So I went through that exhaustively because pointers are still mysterious for some people, and understandably, because they’re difficult. So if you start to understand them, at the hardware level, you have some idea as to what the pointers are trying to achieve. They really are raw locations of figures being moved around, or at least, manipulated. Okay? What I want to do now is, I want to show you what the activation record and the function call and return mechanisms would be for the C + + version of swap. This is very close. I’ll write it again and leave it as an open question, for about two minutes, as to what the activation record must look like. I’ll just do a int ampersand b. So just pretend we’re dealing with pure C, except that we’ve integrated the reference feature from C + +. Okay? Int temp is equal to – what did I see over there?—a, and a is equal to b, and then b is equal to temp. Algorithmically, it looks similar, and it even sort of has the same side effect. But you may question how things are actually working behind the scenes, in order to swap things by reference, as by opposed address. Let me draw the activation record for you. This is the thing that’s referred to as a; this is the thing that’s referred to as b. This is always below that. That’s just the rule for parameters to a function or a method call. There’s a safe p c, right here, pointing to the instruction that comes right after the call to the swap function. And then, ultimately, the very first instruction does an s p is equal to s p minus 4. So that, this is the entire activation record that is in place before swap actually does anything in terms of byte moving around. Okay? This a and this b, just because we refer to them as if they’re direct integers doesn’t mean that, behind the scenes, they have to actually be real integers. The way pointer – I’m sorry – the way references work is that they are basically just automatically dereferenced pointers. Okay? So without writing assembly code for this, when I do this, and I do this, just because I’m passing in x and y – that’s the way you’re familiar with the swap function from 106b and 106x – just because you’re not putting the ampersands in front of those xs and ys, doesn’t mean that compiler is blocked from passing their addresses.

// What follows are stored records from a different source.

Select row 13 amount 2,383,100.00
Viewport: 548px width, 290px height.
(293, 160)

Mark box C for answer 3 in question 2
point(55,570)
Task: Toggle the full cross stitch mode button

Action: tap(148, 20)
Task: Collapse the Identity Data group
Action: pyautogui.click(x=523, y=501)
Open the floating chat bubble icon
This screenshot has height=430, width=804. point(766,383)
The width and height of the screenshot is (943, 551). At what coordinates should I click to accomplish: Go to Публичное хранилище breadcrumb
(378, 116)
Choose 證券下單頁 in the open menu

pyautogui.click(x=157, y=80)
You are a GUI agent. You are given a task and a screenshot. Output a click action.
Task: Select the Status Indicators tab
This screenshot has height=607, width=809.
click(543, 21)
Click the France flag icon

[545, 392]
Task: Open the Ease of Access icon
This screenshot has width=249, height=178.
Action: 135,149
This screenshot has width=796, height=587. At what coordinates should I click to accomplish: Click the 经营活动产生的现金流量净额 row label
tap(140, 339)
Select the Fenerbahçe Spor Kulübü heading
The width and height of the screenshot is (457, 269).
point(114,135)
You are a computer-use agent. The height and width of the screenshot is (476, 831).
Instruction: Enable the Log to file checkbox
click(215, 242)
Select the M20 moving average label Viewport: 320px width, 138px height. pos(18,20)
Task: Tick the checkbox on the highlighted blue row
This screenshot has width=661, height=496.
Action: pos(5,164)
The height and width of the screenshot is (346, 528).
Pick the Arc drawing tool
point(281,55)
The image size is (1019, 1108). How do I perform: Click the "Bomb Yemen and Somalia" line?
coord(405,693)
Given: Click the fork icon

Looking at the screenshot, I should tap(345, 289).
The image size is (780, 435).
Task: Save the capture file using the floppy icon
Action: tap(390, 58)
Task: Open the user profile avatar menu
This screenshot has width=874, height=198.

This, right here, has to be an L value; this has to be an L value, as well. It means it actually has to name a space in memory, okay, that can be involved in an update or an

exchange by reference. When this, right here, is compiled to cs107 assembly language, it actually does exactly the same thing that that does, right there. C + + would say, “Oh, this is x and y, but I’m not supposed to evaluate x and y because I can tell, from the prototype, that they’re being evaluated – they’re being passed by reference.” So the way it does it is, on your behalf, just secretly says, “Okay, they need – they really need this x and this y to be updated in response to the swap call.” That’s only gonna happen if this, as a function, knows where x and y are. Okay? So the illusion is that a and b, as stand- alone integers, are second names for what was originally referred to as x and y. Behind the scenes, what happens is that this lays down a pointer and this lays down a pointer. You don’t have to use the word pointer to understand references; you can just say it’s magic and somehow, it actually does update the original values. It lays down the address of these things. The assembly code that is generated for this function, right here, understands even though you don’t necessarily know this. It understands that it’s passing around pointers wherever references are expected. And so it automatically does the dereferencing of the raw pointers that implement those references, for you. The assembly code for this function is exactly the same as this, like, down to the instruction, down to the offsets; everything is exactly the same. Okay? Do you understand how that’s possible? Just because you don’t put ampersands in there, doesn’t leave the compiler clueless because it knows, from the prototype, that it’s expecting references. It’s just this second flavor of actually passing things around by address. You’re just not required to deal with the ampersands and the asterisks. Okay?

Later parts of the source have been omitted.